-- START OF Records --

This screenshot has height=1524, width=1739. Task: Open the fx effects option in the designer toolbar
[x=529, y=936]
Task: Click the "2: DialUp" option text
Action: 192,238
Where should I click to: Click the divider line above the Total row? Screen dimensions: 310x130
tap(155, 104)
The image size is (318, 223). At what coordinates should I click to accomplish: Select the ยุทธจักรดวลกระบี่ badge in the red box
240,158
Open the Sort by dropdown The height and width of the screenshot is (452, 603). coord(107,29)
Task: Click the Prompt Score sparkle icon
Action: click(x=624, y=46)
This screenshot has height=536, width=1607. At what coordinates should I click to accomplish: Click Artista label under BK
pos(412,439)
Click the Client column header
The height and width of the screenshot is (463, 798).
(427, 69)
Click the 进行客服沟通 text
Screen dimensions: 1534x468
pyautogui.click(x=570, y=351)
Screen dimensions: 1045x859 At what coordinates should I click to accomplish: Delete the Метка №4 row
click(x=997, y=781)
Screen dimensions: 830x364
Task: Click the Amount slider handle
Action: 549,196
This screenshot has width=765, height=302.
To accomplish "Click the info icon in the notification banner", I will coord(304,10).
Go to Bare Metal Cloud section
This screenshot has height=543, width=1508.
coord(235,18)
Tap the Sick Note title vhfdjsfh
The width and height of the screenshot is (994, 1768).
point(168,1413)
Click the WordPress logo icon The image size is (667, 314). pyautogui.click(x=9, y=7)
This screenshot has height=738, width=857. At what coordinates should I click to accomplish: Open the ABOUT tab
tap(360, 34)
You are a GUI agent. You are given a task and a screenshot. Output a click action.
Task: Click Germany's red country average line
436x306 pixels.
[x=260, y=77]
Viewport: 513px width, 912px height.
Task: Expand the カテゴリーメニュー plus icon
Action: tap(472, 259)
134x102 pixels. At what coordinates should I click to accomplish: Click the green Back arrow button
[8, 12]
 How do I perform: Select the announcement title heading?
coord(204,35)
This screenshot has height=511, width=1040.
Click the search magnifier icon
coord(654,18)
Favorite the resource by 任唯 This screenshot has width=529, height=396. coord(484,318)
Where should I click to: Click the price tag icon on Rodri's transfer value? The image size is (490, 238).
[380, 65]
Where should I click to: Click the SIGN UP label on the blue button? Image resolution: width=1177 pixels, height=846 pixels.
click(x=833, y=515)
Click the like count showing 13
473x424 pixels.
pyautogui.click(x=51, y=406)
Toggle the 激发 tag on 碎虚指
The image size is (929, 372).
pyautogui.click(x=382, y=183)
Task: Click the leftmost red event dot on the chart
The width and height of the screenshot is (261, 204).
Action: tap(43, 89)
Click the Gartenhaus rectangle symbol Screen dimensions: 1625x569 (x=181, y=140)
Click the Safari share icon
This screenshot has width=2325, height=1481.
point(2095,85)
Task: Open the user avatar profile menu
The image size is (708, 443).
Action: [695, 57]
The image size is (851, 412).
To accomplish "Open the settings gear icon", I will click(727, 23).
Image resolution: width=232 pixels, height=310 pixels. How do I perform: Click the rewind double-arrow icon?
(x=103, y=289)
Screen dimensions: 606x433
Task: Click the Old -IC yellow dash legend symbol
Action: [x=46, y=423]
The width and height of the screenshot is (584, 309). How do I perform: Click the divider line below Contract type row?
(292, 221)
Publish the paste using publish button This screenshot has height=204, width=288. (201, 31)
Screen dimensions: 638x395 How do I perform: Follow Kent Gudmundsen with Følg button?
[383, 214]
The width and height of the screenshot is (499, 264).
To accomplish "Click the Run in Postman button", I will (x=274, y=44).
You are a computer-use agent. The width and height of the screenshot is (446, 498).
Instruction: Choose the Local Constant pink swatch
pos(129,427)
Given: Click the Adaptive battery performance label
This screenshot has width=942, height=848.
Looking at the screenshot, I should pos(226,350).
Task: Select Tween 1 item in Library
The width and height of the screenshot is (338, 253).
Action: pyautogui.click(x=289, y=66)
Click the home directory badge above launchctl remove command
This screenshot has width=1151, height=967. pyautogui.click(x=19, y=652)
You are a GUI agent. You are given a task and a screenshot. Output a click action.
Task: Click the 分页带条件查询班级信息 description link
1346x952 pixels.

-- END OF Records --

- [What you are asked to do]: Copy all of the records above word for word.

- [Exercise output]:
This screenshot has height=1524, width=1739. Task: Open the fx effects option in the designer toolbar
[x=529, y=936]
Task: Click the "2: DialUp" option text
Action: 192,238
Where should I click to: Click the divider line above the Total row? Screen dimensions: 310x130
tap(155, 104)
The image size is (318, 223). At what coordinates should I click to accomplish: Select the ยุทธจักรดวลกระบี่ badge in the red box
240,158
Open the Sort by dropdown The height and width of the screenshot is (452, 603). coord(107,29)
Task: Click the Prompt Score sparkle icon
Action: click(x=624, y=46)
This screenshot has height=536, width=1607. At what coordinates should I click to accomplish: Click Artista label under BK
pos(412,439)
Click the Client column header
The height and width of the screenshot is (463, 798).
(427, 69)
Click the 进行客服沟通 text
Screen dimensions: 1534x468
pyautogui.click(x=570, y=351)
Screen dimensions: 1045x859 At what coordinates should I click to accomplish: Delete the Метка №4 row
click(x=997, y=781)
Screen dimensions: 830x364
Task: Click the Amount slider handle
Action: 549,196
This screenshot has width=765, height=302.
To accomplish "Click the info icon in the notification banner", I will coord(304,10).
Go to Bare Metal Cloud section
This screenshot has height=543, width=1508.
coord(235,18)
Tap the Sick Note title vhfdjsfh
The width and height of the screenshot is (994, 1768).
point(168,1413)
Click the WordPress logo icon The image size is (667, 314). pyautogui.click(x=9, y=7)
This screenshot has height=738, width=857. At what coordinates should I click to accomplish: Open the ABOUT tab
tap(360, 34)
You are a GUI agent. You are given a task and a screenshot. Output a click action.
Task: Click Germany's red country average line
436x306 pixels.
[x=260, y=77]
Viewport: 513px width, 912px height.
Task: Expand the カテゴリーメニュー plus icon
Action: tap(472, 259)
134x102 pixels. At what coordinates should I click to accomplish: Click the green Back arrow button
[8, 12]
 How do I perform: Select the announcement title heading?
coord(204,35)
This screenshot has height=511, width=1040.
Click the search magnifier icon
coord(654,18)
Favorite the resource by 任唯 This screenshot has width=529, height=396. coord(484,318)
Where should I click to: Click the price tag icon on Rodri's transfer value? The image size is (490, 238).
[380, 65]
Where should I click to: Click the SIGN UP label on the blue button? Image resolution: width=1177 pixels, height=846 pixels.
click(x=833, y=515)
Click the like count showing 13
473x424 pixels.
pyautogui.click(x=51, y=406)
Toggle the 激发 tag on 碎虚指
The image size is (929, 372).
pyautogui.click(x=382, y=183)
Task: Click the leftmost red event dot on the chart
The width and height of the screenshot is (261, 204).
Action: tap(43, 89)
Click the Gartenhaus rectangle symbol Screen dimensions: 1625x569 (x=181, y=140)
Click the Safari share icon
This screenshot has width=2325, height=1481.
point(2095,85)
Task: Open the user avatar profile menu
The image size is (708, 443).
Action: [695, 57]
The image size is (851, 412).
To accomplish "Open the settings gear icon", I will click(727, 23).
Image resolution: width=232 pixels, height=310 pixels. How do I perform: Click the rewind double-arrow icon?
(x=103, y=289)
Screen dimensions: 606x433
Task: Click the Old -IC yellow dash legend symbol
Action: [x=46, y=423]
The width and height of the screenshot is (584, 309). How do I perform: Click the divider line below Contract type row?
(292, 221)
Publish the paste using publish button This screenshot has height=204, width=288. (201, 31)
Screen dimensions: 638x395 How do I perform: Follow Kent Gudmundsen with Følg button?
[383, 214]
The width and height of the screenshot is (499, 264).
To accomplish "Click the Run in Postman button", I will (x=274, y=44).
You are a computer-use agent. The width and height of the screenshot is (446, 498).
Instruction: Choose the Local Constant pink swatch
pos(129,427)
Given: Click the Adaptive battery performance label
This screenshot has width=942, height=848.
Looking at the screenshot, I should pos(226,350).
Task: Select Tween 1 item in Library
The width and height of the screenshot is (338, 253).
Action: pyautogui.click(x=289, y=66)
Click the home directory badge above launchctl remove command
This screenshot has width=1151, height=967. pyautogui.click(x=19, y=652)
You are a GUI agent. You are given a task and a screenshot. Output a click action.
Task: Click the 分页带条件查询班级信息 description link
1346x952 pixels.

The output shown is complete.